Por esse então, o almirante Anson enviou uma carta à coroa inglesa, onde propunha como “prioridade absoluta para Inglaterra possuir uma base naval em algum ponto ao sul do Brasil”, pudendo ser este as ilhas Pepys ou Malvinas. Em 1749, Anson assume como Oficial executivo principal dos Almirantes e ordena imediatamente uma expedição. O embaixador espanhol soube e protestou a Londres, sendo essa a primeira vez que as Malvinas entram em discussão diplomática. Pela sua vez, Inglaterra respondeu que a expedição tinha apenas fins científicos. De qualquer forma, a permissão foi negada e como Inglaterra passava por problemas internos, não insistiu.
Por seu turno, França também atravessava graves problemas econômicos. A guerra dos Sete anos (1756-1763) havia custado muito caro. Sendo assim, a França tentava reconstruir seu império às custas da Espanha, que também andava mal de contas: Já tinha perdido Florida e o este do Mississipi. Vendo esta debilidade, a França desembarcou na ilha Soledad em janeiro de 1764, estabelecendo a primeira colônia que chamaram de Porto Louis, em honra ao rei francês Luis XV. Ali se instalaram 150 colonos. Como partiram do famoso porto francês de Saint Maló, os colonos foram logo conhecidos como os malouines, termo que rapidamente começou a ser usado popularmente e que por erro de tradução ou de oralidade, acabou sendo modificado pelos espanhóis que chamavam os habitantes malvinenses e, portanto, as ilhas: Malvinas.

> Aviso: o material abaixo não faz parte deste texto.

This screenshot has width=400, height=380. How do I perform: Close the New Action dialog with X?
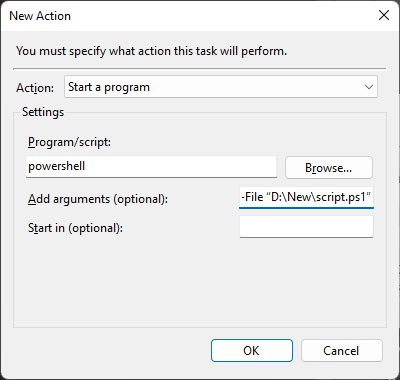tap(384, 15)
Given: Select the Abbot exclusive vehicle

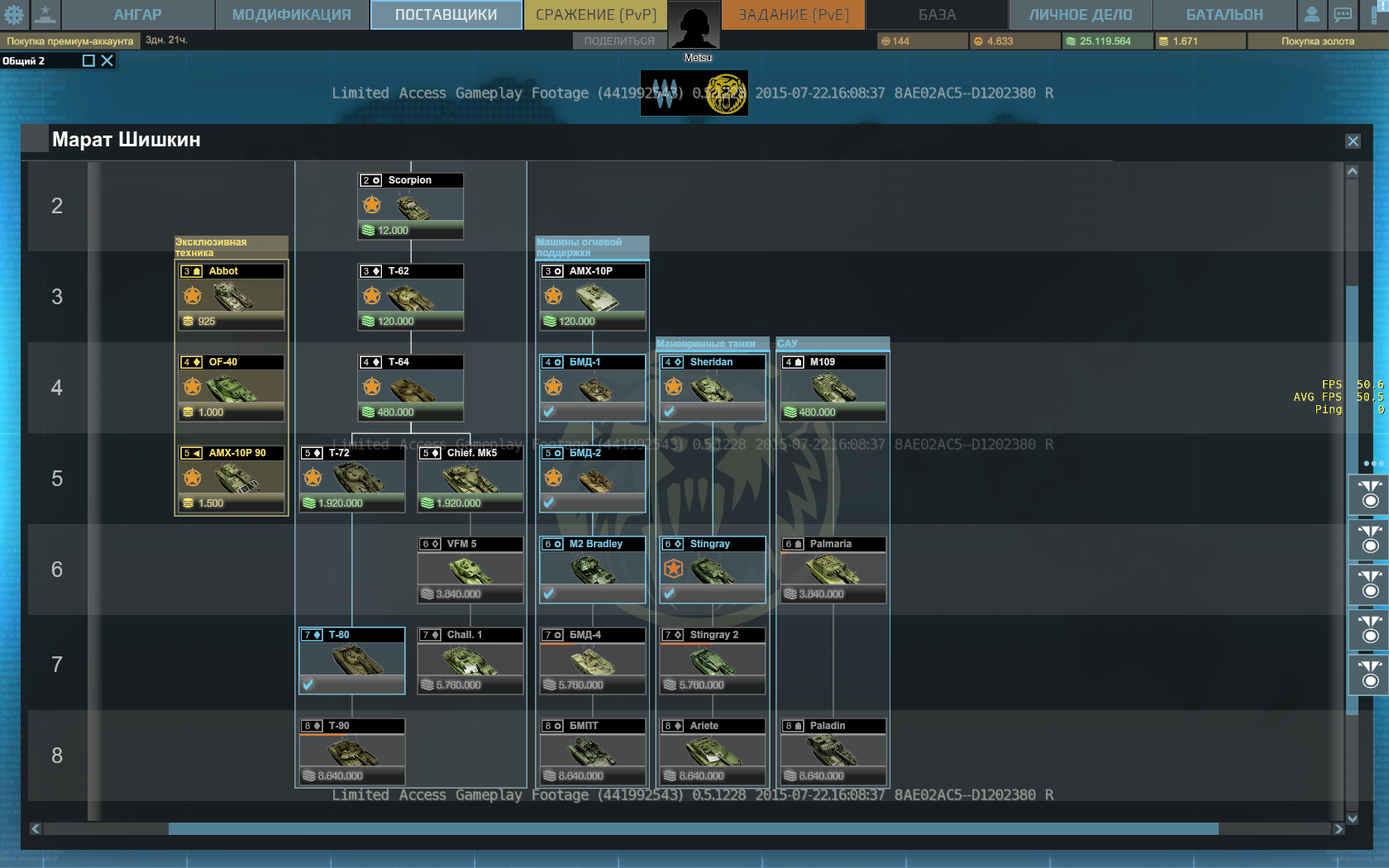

Seis meses depois de saber da colônia, a Espanha começou as negociações com a França. O acordo resultou em uma indemnização da Espanha à França de 618 mil libras esterlinas em troca de eles abandonarem as ilhas. A partir de então os franceses nunca mais reclamaram nenhum direito sobre as ilhas.
Consequentemente, em 1767, o Império espanhol assume formalmente o controle sobre o Porto Louis, ao qual modifica o nome pelo de Porto Soledad, dependente agora da governação de Buenos Aires, a cargo de Francisco Bucarelli. Como governador da colônia foi nomeado Felipe Ruiz Puente.
By Felipe Ruiz Puente (Biblioteca Nacional de España) [Public domain], via Wikimedia Commons.

Mapa das ilhas Malvinas criado no 1º de abril de 1768 quando Felipe Ruiz Puente exercia como primeiro governador espanhol das ilhas (1767-1773), como parte do Vice-reino do Rio da Prata. Mapa de domínio público. Biblioteca Nacional da Espanha.
Apesar da tomada formal das ilhas por parte da Espanha, em 1764 a Inglaterra despachou em absoluto segredo, uma expedição no mando do Comodoro John Byron, que um ano depois se estabeleceu no noroeste da ilha e a batizou como Porto Egmont. Byron escreveu: “Tomo possessão deste porto e das ilhas adjacentes em nome da sua Majestade o rei Jorge III da Grã Bretanha e as nomeio Ilhas Falkland”. Até o momento, nada sabiam os ingleses sobre a colônia francesa. Em 1766 chegou outra expedição inglesa que no final desse ano se encontraria com os franceses.
Em vista desse cenário, em 1768 a corte espanhola exigiu ao governador de Buenos Aires, Francisco Bucarelli, que expulsara imediatamente os ingleses. Desde Montevidéu, Bucarelli organizou sua frota e no dia 10 de junho de 1768 os expulsou. Este ato foi tomado pela Inglaterra como uma ofensa à honra. Inglaterra e Espanha se prepararam então para a guerra. Espanha contava com o apoio da França, que trás o Pacto de Família, via-se obrigada a participar em favor. Mas, França não tinha nem interesse nem capacidade econômica para se envolver em outra guerra. Vendo estas dúvidas, Espanha decidiu negociar.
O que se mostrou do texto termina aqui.